Déboussolant Mathias Énard

L'auteur de "Boussole", Prix Goncourt 2015, sera ce jeudi à la librairie Le Square. Critique.


En 2008, cinq ans après ses débuts littéraires (La Perfection du crime), Mathias Énard avait frappé fort et dur le monde des Lettres avec Zone, un exercice de style tenant en une phrase longue de 500 pages. L'érudition et la maîtrise du jeune écrivain qui parle perse et arabe sont déjà vertigineuses. Et si ses livres sont opaques, inégaux en épaisseur comme en qualité, ils font parler et ramassent les prix comme des attrape-poussière : le voilà pour Boussole, son dernier roman, couronné du Goncourt.

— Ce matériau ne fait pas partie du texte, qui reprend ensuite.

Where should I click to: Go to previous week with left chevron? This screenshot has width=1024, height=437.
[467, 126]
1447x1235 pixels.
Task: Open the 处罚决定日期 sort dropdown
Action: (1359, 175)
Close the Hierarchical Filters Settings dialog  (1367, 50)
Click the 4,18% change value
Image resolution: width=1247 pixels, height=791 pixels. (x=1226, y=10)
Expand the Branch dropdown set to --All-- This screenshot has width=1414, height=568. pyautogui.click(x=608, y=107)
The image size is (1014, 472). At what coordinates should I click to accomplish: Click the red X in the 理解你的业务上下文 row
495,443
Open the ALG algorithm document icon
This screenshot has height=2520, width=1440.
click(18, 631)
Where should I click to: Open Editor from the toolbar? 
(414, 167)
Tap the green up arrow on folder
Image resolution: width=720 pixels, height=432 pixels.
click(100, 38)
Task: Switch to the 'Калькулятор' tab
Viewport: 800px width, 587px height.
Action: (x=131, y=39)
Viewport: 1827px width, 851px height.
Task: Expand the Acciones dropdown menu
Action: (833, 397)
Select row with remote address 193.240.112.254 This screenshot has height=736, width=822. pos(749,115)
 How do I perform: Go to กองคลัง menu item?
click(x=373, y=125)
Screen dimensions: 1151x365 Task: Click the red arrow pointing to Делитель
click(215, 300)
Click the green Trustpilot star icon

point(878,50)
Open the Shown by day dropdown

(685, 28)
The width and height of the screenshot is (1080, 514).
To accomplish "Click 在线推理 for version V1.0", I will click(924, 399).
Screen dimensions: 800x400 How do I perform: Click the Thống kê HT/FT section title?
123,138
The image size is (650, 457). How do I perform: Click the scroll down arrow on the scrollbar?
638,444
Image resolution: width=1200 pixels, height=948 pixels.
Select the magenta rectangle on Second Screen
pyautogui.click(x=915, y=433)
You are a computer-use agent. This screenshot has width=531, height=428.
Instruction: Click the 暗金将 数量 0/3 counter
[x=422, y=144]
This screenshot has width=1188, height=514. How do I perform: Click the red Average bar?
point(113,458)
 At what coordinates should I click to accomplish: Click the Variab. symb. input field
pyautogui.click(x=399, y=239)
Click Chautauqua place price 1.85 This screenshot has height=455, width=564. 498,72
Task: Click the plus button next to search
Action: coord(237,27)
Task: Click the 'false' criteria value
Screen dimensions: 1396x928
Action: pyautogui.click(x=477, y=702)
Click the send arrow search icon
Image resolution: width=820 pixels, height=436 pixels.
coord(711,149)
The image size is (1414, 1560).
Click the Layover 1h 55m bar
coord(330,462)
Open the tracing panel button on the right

Cette érudition a transparu jusque dans les commentaires de jurés du Goncourt, reconnaissant avoir été déboussolés par le livre et n'y avoir pas tout compris – il faut, comme le personnage principal du roman, Franz, être musicologue mais aussi germanophile et incollable sur l'Orient pour s'y retrouver. Mais Boussole est bien plus qu'un roman que l'on trouve génial parce qu'il nous met face à nos lacunes – le génie attribué au bénéfice du doute en quelque sorte. Car ce prix vient notamment couronner, et c'est heureux, un courant passionnant : celui d'une littérature qui regarde vers l'Est, ce qui a toujours été le cas d'Énard – Parle-leur de batailles, de rois et d'éléphants (2010) en est l'un des plus beaux exemples.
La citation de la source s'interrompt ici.